=== What is being asked ===
Find every line in the rows below that contains the word "Switch", and copy each of those lines in full.
* start *
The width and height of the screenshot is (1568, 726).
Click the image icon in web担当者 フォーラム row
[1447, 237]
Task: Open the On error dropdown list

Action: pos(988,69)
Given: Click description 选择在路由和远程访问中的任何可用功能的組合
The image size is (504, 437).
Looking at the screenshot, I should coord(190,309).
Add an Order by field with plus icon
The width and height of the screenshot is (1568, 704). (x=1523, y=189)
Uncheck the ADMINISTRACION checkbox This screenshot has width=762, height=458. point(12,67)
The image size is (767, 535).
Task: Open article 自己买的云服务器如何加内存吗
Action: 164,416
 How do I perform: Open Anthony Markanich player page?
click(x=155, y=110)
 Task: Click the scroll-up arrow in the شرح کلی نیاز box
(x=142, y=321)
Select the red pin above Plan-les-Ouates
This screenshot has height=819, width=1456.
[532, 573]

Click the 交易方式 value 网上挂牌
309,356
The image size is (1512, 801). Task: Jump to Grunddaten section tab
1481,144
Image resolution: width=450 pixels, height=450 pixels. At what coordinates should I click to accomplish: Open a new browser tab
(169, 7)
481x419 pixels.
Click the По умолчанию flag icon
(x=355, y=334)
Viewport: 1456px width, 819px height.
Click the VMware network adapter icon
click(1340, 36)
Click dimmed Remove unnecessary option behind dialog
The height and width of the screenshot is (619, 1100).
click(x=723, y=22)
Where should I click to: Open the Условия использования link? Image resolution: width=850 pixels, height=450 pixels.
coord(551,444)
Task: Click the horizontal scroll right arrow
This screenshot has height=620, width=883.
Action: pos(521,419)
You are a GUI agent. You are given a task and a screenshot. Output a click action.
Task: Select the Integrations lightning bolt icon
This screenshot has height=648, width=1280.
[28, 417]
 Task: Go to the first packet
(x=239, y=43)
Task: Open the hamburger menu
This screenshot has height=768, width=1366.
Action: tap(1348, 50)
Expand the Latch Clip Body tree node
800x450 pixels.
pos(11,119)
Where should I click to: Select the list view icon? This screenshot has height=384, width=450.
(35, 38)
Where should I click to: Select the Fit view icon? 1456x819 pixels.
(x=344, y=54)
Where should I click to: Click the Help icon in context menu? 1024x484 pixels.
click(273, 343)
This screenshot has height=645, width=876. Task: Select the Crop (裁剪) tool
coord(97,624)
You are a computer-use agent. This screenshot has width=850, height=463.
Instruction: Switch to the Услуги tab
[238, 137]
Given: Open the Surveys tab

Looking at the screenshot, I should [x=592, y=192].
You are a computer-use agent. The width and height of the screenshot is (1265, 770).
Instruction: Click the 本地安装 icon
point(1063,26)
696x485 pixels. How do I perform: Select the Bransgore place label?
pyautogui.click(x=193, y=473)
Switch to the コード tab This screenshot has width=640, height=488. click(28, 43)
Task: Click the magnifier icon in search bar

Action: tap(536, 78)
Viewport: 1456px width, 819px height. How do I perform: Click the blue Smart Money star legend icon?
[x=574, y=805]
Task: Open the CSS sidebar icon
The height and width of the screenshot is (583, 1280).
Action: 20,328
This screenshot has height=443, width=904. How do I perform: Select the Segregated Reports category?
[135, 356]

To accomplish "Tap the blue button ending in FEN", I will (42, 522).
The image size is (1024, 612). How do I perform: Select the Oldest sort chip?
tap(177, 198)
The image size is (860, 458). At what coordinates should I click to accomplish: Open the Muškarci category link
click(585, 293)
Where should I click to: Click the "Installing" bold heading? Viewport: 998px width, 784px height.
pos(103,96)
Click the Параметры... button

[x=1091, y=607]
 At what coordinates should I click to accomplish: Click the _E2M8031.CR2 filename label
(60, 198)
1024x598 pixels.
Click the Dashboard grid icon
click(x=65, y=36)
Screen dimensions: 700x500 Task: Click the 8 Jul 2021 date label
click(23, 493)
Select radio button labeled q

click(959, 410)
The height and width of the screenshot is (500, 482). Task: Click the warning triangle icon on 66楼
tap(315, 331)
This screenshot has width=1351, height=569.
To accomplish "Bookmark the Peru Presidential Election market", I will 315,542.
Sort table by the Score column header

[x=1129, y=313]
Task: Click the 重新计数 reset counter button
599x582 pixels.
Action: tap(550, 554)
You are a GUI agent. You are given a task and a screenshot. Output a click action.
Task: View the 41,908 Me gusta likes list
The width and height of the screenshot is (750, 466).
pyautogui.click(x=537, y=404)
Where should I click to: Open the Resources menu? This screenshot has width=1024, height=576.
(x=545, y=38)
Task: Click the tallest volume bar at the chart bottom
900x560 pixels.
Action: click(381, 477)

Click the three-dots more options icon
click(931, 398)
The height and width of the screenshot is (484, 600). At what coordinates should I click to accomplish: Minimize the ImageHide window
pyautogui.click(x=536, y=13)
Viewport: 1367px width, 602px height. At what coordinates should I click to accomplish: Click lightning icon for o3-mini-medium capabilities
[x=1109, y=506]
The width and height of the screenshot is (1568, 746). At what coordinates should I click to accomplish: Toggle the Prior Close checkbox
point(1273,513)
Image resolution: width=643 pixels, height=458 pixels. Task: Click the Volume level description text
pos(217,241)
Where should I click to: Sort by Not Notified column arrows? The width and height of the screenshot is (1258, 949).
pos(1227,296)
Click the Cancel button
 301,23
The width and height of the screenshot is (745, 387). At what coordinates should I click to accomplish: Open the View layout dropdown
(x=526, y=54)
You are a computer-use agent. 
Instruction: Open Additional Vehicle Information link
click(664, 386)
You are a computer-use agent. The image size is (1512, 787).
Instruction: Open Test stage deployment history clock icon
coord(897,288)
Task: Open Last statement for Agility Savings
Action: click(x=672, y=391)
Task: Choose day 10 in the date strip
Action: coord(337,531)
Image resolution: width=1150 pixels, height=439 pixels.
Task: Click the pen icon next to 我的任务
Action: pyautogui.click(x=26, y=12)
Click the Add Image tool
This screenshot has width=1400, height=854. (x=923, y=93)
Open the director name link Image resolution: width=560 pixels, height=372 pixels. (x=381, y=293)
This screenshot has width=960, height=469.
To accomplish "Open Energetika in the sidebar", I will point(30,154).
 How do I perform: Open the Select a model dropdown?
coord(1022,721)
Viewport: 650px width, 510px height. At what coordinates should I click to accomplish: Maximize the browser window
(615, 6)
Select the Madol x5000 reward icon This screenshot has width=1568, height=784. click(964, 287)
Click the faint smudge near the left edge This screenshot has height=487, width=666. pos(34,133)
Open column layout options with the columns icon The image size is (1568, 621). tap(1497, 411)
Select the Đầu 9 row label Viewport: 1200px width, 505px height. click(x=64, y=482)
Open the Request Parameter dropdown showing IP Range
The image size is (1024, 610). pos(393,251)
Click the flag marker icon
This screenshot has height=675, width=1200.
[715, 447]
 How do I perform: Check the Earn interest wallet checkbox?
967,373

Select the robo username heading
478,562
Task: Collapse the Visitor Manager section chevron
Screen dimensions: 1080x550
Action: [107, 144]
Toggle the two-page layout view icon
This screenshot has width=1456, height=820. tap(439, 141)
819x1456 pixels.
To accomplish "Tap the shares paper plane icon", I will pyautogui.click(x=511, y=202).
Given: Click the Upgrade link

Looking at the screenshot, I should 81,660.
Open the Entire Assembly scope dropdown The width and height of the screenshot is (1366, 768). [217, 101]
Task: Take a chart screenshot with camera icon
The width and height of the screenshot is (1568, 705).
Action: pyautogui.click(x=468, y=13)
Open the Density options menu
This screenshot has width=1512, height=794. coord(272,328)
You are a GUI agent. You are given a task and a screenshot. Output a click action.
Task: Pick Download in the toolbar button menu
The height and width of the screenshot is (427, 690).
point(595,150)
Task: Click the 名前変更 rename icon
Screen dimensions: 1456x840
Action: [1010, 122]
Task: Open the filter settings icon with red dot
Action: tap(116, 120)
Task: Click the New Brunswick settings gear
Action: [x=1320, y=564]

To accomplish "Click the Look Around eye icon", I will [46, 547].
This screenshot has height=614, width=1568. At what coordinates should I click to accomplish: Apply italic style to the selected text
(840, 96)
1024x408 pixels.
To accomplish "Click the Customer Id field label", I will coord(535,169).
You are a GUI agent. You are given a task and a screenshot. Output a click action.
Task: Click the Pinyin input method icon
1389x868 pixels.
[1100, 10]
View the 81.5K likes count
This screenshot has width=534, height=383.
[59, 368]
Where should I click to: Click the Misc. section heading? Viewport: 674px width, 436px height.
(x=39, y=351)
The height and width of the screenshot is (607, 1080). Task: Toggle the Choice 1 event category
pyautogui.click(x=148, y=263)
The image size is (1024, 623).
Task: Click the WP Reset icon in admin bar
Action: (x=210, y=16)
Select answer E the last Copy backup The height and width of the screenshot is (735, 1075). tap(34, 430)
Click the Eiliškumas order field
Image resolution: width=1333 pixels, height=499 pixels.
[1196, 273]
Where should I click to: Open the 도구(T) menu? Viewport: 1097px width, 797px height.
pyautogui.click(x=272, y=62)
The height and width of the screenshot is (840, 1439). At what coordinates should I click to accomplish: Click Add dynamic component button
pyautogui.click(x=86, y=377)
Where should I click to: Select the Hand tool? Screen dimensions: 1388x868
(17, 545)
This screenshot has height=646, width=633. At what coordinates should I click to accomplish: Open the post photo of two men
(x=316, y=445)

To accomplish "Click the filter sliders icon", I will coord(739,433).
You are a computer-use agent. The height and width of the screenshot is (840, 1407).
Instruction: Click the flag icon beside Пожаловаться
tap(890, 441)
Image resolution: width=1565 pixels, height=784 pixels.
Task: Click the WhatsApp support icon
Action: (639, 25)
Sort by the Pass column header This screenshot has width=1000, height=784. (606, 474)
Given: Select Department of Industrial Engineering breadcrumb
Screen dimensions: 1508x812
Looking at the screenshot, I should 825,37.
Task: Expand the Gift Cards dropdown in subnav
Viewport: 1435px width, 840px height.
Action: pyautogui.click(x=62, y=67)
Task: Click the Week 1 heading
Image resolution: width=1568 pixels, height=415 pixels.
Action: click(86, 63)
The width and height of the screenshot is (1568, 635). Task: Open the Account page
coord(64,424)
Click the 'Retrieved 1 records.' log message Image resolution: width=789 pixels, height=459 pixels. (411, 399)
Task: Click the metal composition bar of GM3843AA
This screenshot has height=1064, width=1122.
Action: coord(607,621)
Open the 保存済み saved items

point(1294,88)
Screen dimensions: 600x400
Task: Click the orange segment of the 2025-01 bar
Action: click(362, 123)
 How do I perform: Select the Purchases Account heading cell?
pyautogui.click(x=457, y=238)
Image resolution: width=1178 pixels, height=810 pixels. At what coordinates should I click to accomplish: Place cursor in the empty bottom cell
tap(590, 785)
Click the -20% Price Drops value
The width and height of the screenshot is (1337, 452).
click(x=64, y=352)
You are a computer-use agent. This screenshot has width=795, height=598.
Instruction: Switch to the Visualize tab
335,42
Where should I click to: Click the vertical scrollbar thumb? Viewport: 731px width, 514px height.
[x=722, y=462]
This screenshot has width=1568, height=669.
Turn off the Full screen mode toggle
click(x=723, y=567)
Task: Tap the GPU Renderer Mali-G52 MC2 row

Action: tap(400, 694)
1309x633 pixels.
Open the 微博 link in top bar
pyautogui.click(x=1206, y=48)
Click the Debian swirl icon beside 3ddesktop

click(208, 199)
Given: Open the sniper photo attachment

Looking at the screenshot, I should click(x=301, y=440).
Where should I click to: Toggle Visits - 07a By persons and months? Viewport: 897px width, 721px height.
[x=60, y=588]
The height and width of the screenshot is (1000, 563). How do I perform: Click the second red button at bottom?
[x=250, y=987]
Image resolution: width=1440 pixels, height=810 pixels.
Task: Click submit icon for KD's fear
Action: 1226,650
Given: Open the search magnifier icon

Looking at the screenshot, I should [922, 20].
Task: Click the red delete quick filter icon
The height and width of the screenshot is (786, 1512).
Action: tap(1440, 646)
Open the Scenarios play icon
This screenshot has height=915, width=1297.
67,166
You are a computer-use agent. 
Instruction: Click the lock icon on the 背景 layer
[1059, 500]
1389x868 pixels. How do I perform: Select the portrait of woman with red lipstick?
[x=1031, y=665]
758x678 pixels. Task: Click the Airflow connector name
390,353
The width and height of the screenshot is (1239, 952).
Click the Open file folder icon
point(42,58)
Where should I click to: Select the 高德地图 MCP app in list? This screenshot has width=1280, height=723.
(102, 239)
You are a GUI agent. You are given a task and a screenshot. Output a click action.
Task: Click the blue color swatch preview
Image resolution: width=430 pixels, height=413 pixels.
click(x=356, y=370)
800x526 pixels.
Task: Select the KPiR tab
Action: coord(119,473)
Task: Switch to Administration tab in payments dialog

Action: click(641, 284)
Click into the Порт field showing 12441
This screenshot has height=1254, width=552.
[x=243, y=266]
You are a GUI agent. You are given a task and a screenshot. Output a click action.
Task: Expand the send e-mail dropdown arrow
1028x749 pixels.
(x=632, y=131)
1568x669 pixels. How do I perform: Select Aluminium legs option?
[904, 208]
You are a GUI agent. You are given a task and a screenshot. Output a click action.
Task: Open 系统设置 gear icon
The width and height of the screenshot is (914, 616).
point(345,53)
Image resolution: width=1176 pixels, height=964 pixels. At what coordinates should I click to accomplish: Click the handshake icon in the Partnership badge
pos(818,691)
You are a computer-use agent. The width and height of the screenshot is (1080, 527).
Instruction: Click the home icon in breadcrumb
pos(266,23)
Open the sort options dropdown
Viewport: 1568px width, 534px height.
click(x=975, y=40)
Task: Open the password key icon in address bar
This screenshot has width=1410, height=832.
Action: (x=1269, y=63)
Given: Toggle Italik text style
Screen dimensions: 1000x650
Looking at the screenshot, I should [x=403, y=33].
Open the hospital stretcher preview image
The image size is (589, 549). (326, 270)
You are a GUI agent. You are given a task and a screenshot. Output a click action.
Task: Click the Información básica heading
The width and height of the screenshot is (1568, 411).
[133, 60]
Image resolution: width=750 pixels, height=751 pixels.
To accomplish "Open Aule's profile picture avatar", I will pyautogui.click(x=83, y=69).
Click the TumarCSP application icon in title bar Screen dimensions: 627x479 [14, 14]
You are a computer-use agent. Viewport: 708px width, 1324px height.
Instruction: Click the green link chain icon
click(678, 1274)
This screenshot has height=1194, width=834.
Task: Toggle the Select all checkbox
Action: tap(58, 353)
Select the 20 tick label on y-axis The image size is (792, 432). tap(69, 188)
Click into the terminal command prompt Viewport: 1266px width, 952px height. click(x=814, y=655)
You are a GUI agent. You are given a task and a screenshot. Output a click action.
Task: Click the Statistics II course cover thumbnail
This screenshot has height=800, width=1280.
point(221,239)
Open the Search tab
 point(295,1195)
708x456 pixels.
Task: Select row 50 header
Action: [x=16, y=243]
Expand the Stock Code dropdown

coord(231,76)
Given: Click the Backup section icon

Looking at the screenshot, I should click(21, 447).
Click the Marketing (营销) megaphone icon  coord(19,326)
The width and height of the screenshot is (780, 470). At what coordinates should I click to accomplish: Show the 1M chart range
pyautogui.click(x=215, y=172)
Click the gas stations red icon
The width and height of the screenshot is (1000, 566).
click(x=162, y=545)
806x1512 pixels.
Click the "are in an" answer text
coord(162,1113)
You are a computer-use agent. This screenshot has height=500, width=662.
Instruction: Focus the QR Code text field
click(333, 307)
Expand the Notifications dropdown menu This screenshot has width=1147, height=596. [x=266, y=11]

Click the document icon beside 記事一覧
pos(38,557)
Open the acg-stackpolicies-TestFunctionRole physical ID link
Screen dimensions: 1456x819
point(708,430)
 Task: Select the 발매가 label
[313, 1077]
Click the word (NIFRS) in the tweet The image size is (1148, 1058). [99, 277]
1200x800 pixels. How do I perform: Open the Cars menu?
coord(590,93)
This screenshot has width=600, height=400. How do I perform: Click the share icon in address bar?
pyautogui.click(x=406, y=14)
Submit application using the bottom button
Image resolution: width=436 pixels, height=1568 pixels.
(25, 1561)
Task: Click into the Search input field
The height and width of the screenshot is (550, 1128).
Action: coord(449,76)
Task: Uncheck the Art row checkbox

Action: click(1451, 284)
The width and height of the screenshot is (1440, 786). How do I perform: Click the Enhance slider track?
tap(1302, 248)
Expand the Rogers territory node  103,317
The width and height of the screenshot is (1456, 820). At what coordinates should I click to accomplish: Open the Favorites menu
* end *
=== Result for this task ===
Instruction: Switch to the Услуги tab
Switch to the コード tab This screenshot has width=640, height=488. click(28, 43)
Instruction: Switch to the Visualize tab
Task: Switch to Administration tab in payments dialog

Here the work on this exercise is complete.